Jim Beam won’t solve his problems, he knows that. They’ll still be there when he gets up on Tuesday morning, only with a hangover to add to his misery. But what it would do is to blot out DJ’s sad face, at least for awhile. She said What if Ma decides she wants Bobby for a boyfriend again? She said He can’t fix the car if it busts! She said (and somehow this was the worst of all, God knew why) I don’t want cake, I don’t care if I ever have cake again.
“That dream,” he says. “That fucking goddam dream.”

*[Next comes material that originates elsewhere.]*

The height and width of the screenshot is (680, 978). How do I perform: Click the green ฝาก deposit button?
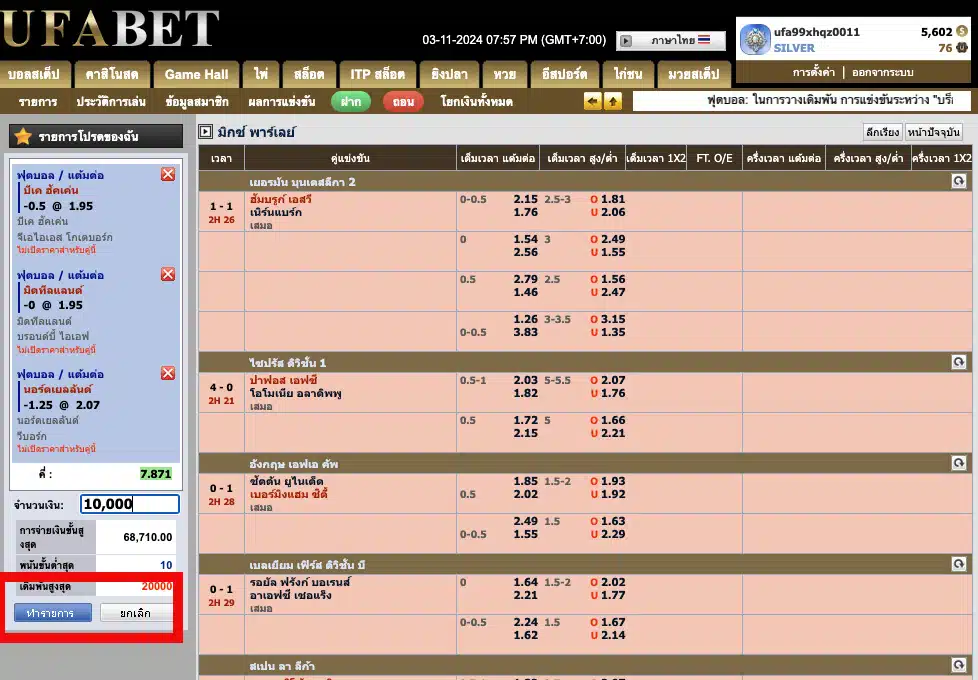351,102
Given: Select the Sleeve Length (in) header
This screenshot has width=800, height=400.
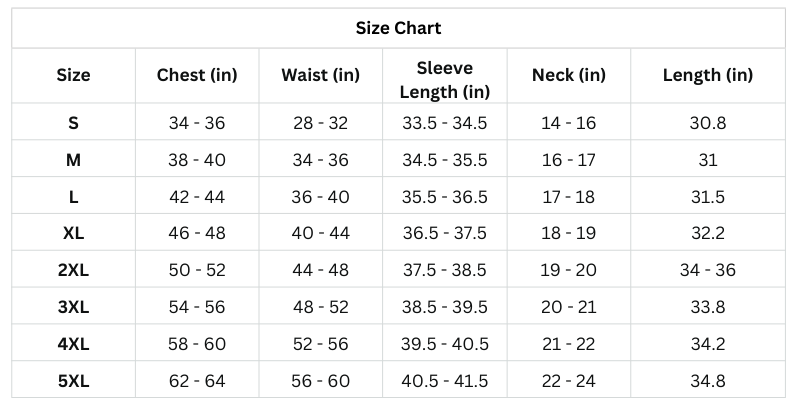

Only the dream isn’t really the problem. Jalbert is the problem. Jalbert has sprayed his goddam life with his version of Agent Orange. He’s trying to poison everything, including a little girl who thought her life was pretty much okey-dokey: her mom finally had a boyfriend Darla Jean liked, who didn’t shout and send her from the table without her supper.
Jalbert.
All Jalbert.
Danny unscrews the cap, tips the bottle toward himself, takes a good long sniff. He remembers how he and Deke Mathers laughed there on the riverbank, everything fine. Then he remembers how they cursed as they shoved through that final blackberry tangle to the road, getting all scratched up and sweating into those scratches, making the sting even worse.
Jalbert would love you to get drunk, he thinks. Get drunk and do something stupid.